Wielu mieszkańców Atrenary żyje w domach wydrążonych w skałach. Czasem przed wejściem jest niewielki taras, czasem mała przybudówka, wszystko zadbane i kolorowe.
Jest nawet wydrążona w skale kaplica patronki miasta, Matki Boskiej Grotnej.

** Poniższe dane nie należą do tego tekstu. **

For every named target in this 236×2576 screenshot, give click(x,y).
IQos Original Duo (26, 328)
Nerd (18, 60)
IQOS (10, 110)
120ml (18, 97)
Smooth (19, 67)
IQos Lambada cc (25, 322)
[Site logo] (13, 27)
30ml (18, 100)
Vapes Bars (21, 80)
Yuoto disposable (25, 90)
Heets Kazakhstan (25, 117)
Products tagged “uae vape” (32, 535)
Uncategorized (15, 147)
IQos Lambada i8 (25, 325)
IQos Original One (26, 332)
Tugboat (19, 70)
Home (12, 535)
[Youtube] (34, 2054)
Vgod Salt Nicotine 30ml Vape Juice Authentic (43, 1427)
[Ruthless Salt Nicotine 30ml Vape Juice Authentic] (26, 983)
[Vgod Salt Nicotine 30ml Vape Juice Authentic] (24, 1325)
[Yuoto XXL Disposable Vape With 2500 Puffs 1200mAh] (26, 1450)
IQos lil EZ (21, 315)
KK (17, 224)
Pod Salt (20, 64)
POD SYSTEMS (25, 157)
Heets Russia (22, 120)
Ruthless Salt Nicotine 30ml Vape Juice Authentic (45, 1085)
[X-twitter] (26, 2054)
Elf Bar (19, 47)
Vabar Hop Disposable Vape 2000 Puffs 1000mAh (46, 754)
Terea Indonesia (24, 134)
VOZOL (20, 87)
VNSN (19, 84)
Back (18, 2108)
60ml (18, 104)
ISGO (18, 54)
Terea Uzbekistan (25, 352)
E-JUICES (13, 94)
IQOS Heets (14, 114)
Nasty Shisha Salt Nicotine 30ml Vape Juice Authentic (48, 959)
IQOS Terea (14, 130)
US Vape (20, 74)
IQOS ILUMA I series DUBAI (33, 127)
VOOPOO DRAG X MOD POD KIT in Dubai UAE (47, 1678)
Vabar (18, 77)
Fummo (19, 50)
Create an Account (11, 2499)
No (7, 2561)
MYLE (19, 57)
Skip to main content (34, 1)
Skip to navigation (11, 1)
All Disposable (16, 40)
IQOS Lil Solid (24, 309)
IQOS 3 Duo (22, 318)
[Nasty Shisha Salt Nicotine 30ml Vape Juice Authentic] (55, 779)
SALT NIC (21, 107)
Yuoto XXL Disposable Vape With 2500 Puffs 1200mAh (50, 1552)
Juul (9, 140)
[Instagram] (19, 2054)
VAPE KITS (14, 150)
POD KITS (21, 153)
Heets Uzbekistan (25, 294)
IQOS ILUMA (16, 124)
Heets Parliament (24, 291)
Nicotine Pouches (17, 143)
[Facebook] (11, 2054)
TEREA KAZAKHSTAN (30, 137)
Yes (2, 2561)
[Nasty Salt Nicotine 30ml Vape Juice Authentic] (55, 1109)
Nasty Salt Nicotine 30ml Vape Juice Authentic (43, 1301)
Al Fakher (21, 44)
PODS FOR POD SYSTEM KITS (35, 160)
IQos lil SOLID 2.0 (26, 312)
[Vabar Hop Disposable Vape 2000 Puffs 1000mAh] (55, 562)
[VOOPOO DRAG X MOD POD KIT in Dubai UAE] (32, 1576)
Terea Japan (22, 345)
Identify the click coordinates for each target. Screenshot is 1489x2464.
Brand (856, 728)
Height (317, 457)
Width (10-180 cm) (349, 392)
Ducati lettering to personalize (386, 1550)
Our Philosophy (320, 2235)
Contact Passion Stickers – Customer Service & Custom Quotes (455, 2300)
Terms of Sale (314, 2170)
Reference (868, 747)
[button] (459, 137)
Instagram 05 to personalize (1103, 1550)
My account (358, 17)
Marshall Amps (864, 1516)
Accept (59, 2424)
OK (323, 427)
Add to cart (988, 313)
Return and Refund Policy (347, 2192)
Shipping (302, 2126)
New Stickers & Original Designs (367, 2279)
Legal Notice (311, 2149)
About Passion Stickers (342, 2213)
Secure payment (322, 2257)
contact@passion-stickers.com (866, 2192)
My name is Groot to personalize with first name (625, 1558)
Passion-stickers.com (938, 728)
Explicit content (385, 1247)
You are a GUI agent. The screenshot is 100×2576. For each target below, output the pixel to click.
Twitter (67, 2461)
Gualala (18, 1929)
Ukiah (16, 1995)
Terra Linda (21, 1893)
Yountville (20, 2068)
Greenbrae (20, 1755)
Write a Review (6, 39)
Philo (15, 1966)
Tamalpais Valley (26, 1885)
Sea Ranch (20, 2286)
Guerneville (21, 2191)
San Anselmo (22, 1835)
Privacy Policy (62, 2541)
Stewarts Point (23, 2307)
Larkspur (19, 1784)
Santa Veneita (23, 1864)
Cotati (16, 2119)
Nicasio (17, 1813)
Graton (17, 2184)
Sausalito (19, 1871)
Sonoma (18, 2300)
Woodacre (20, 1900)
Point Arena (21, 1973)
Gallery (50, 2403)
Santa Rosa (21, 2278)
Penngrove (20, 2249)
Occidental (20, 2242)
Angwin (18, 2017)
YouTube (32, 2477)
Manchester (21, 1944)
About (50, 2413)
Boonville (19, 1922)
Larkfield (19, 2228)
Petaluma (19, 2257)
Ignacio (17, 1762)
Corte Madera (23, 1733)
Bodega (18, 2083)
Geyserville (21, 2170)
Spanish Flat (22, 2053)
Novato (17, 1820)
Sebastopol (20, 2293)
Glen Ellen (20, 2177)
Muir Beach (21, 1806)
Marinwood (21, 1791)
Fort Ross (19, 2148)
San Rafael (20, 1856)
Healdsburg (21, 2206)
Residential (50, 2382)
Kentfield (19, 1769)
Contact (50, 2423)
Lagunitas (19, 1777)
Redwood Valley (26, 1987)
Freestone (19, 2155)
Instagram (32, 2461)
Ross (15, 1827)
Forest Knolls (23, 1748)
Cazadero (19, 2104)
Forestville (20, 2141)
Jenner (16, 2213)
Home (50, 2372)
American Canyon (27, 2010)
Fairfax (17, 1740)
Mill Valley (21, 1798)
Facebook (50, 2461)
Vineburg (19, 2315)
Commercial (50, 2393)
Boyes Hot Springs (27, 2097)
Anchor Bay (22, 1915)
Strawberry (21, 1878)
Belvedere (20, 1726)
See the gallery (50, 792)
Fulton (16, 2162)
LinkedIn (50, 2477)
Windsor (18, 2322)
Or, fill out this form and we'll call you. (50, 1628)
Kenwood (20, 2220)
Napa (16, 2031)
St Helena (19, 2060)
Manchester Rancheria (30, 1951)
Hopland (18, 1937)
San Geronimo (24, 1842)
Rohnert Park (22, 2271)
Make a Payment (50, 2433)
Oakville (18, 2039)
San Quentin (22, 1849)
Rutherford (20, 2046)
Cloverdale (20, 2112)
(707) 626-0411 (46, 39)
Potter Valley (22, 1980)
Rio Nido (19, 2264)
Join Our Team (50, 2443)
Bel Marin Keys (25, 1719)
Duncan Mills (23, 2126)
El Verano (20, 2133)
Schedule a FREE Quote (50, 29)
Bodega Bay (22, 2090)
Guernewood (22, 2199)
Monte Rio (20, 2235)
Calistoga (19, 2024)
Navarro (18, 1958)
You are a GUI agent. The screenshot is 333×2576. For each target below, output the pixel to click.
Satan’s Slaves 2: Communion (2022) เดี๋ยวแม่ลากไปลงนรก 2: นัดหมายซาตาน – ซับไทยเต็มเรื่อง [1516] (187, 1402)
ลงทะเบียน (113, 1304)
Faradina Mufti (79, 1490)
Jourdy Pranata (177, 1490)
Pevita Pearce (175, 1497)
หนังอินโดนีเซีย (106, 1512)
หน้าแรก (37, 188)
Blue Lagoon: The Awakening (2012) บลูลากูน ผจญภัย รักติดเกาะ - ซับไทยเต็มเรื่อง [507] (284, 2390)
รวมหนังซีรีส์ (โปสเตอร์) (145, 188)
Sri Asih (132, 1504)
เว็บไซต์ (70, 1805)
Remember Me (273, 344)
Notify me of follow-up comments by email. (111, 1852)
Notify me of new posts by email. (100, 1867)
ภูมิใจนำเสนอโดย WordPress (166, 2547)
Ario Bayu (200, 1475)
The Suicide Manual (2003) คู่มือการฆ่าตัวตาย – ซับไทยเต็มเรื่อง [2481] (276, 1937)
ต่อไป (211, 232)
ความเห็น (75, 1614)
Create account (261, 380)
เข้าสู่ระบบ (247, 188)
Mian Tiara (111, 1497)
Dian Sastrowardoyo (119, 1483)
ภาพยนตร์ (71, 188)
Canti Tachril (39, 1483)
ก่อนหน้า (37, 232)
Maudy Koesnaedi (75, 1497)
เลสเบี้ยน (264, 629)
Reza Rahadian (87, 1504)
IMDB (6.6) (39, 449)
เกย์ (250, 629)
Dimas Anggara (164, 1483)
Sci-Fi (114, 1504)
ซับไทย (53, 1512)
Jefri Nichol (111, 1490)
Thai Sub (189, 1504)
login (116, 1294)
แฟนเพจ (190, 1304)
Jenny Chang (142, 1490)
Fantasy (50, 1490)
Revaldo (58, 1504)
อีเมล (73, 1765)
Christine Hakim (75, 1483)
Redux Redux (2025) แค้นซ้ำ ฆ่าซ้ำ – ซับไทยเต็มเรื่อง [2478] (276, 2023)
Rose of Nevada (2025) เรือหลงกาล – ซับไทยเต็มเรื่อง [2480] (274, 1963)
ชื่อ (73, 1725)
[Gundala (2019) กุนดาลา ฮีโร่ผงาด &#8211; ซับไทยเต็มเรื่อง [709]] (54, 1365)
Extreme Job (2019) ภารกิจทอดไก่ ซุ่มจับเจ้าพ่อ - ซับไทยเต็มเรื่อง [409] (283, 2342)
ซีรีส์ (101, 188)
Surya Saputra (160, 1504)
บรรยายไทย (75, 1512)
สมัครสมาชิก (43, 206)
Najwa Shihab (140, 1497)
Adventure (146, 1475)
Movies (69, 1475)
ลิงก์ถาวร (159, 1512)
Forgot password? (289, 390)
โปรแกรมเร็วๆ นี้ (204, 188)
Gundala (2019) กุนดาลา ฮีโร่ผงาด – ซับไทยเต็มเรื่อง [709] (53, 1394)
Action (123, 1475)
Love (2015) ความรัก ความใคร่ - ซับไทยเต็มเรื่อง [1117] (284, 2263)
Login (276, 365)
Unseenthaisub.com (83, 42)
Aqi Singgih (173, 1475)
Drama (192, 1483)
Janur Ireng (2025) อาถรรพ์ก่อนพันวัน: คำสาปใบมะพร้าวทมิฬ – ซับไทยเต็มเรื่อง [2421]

Uważa się ją także za opiekunkę rowerzystów i muzyków. Mamy niesamowite szczęście, trafiamy na święto patronki . Z tej okazji odbywa nocny koncert artystów z całej wyspy, pokaz tańców ludowych, procesja , a nawet wyścig rowerowy. To ostatnie nie mieści mi się w głowie. Rozumiem ścigających się kolarzy w Beskidach, Bieszczadach, nawet w Tatrach, ale nie w Cumbre! Tutaj nawet trzy rowery mają problem jechać obok siebie, a co dopiero cały peleton. Na dodatek droga pnie się czasem pod kątem 25 stopni. Nie mamy niestety okazji tego zobaczyć, bo wyścig odbył się wcześniej. To nic, właśnie zaczynają się koncerty. Na niewielkim placu głównym rozbrzmiewa tak piękna muzyka, że mam gęsią skórkę. Jest cudownie, chwilo trwaj! Rozważamy nawet z mężem czy nie zostać w Altenarze do późnej nocy, ale zwycięża rozsądek. Trzeba przecież wrócić do hotelu, a po ciemku to byłoby bardzo trudne. Na wąskich, krętych górskich drogach nie ma żadnych latarni.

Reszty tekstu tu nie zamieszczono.